### Written problem
Can you write these lines out again, substituting "check box" for every "checkbox" and leaving everything else the same?

### Provided information
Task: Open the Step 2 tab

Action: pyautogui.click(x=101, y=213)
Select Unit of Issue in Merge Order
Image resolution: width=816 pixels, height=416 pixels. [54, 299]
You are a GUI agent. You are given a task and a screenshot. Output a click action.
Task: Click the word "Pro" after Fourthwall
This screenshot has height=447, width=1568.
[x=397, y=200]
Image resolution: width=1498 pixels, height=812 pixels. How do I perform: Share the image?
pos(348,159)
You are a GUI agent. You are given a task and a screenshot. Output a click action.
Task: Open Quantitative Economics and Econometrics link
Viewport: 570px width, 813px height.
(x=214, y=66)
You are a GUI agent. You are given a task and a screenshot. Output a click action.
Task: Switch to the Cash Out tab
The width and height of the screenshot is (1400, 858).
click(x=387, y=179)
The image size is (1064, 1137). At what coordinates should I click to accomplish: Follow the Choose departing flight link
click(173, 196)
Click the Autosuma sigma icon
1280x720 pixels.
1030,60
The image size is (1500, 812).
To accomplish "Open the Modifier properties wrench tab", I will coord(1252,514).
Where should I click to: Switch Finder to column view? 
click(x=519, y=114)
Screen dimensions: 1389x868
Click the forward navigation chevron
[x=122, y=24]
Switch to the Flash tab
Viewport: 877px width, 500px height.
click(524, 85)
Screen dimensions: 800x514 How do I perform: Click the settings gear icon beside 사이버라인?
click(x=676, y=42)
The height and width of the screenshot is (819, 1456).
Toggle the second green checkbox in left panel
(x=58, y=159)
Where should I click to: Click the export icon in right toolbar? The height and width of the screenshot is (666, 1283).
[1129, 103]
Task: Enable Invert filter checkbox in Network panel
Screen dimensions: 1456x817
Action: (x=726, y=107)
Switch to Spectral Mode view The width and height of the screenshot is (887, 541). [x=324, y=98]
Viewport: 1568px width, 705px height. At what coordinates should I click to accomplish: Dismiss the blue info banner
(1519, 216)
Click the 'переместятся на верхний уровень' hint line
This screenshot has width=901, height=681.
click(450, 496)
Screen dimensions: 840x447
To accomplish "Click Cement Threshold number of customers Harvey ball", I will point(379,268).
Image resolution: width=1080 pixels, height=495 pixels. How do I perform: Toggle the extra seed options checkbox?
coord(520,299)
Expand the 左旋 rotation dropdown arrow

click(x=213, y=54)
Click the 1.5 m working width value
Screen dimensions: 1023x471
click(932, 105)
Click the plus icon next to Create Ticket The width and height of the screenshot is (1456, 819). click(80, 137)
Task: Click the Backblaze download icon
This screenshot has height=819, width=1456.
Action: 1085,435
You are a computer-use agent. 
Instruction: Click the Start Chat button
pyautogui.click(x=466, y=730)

### Final answer
Task: Open the Step 2 tab

Action: pyautogui.click(x=101, y=213)
Select Unit of Issue in Merge Order
Image resolution: width=816 pixels, height=416 pixels. [54, 299]
You are a GUI agent. You are given a task and a screenshot. Output a click action.
Task: Click the word "Pro" after Fourthwall
This screenshot has height=447, width=1568.
[x=397, y=200]
Image resolution: width=1498 pixels, height=812 pixels. How do I perform: Share the image?
pos(348,159)
You are a GUI agent. You are given a task and a screenshot. Output a click action.
Task: Open Quantitative Economics and Econometrics link
Viewport: 570px width, 813px height.
(x=214, y=66)
You are a GUI agent. You are given a task and a screenshot. Output a click action.
Task: Switch to the Cash Out tab
The width and height of the screenshot is (1400, 858).
click(x=387, y=179)
The image size is (1064, 1137). At what coordinates should I click to accomplish: Follow the Choose departing flight link
click(173, 196)
Click the Autosuma sigma icon
1280x720 pixels.
1030,60
The image size is (1500, 812).
To accomplish "Open the Modifier properties wrench tab", I will coord(1252,514).
Where should I click to: Switch Finder to column view? 
click(x=519, y=114)
Screen dimensions: 1389x868
Click the forward navigation chevron
[x=122, y=24]
Switch to the Flash tab
Viewport: 877px width, 500px height.
click(524, 85)
Screen dimensions: 800x514 How do I perform: Click the settings gear icon beside 사이버라인?
click(x=676, y=42)
The height and width of the screenshot is (819, 1456).
Toggle the second green check box in left panel
(x=58, y=159)
Where should I click to: Click the export icon in right toolbar? The height and width of the screenshot is (666, 1283).
[1129, 103]
Task: Enable Invert filter check box in Network panel
Screen dimensions: 1456x817
Action: (x=726, y=107)
Switch to Spectral Mode view The width and height of the screenshot is (887, 541). [x=324, y=98]
Viewport: 1568px width, 705px height. At what coordinates should I click to accomplish: Dismiss the blue info banner
(1519, 216)
Click the 'переместятся на верхний уровень' hint line
This screenshot has width=901, height=681.
click(450, 496)
Screen dimensions: 840x447
To accomplish "Click Cement Threshold number of customers Harvey ball", I will point(379,268).
Image resolution: width=1080 pixels, height=495 pixels. How do I perform: Toggle the extra seed options check box?
coord(520,299)
Expand the 左旋 rotation dropdown arrow

click(x=213, y=54)
Click the 1.5 m working width value
Screen dimensions: 1023x471
click(932, 105)
Click the plus icon next to Create Ticket The width and height of the screenshot is (1456, 819). click(80, 137)
Task: Click the Backblaze download icon
This screenshot has height=819, width=1456.
Action: 1085,435
You are a computer-use agent. 
Instruction: Click the Start Chat button
pyautogui.click(x=466, y=730)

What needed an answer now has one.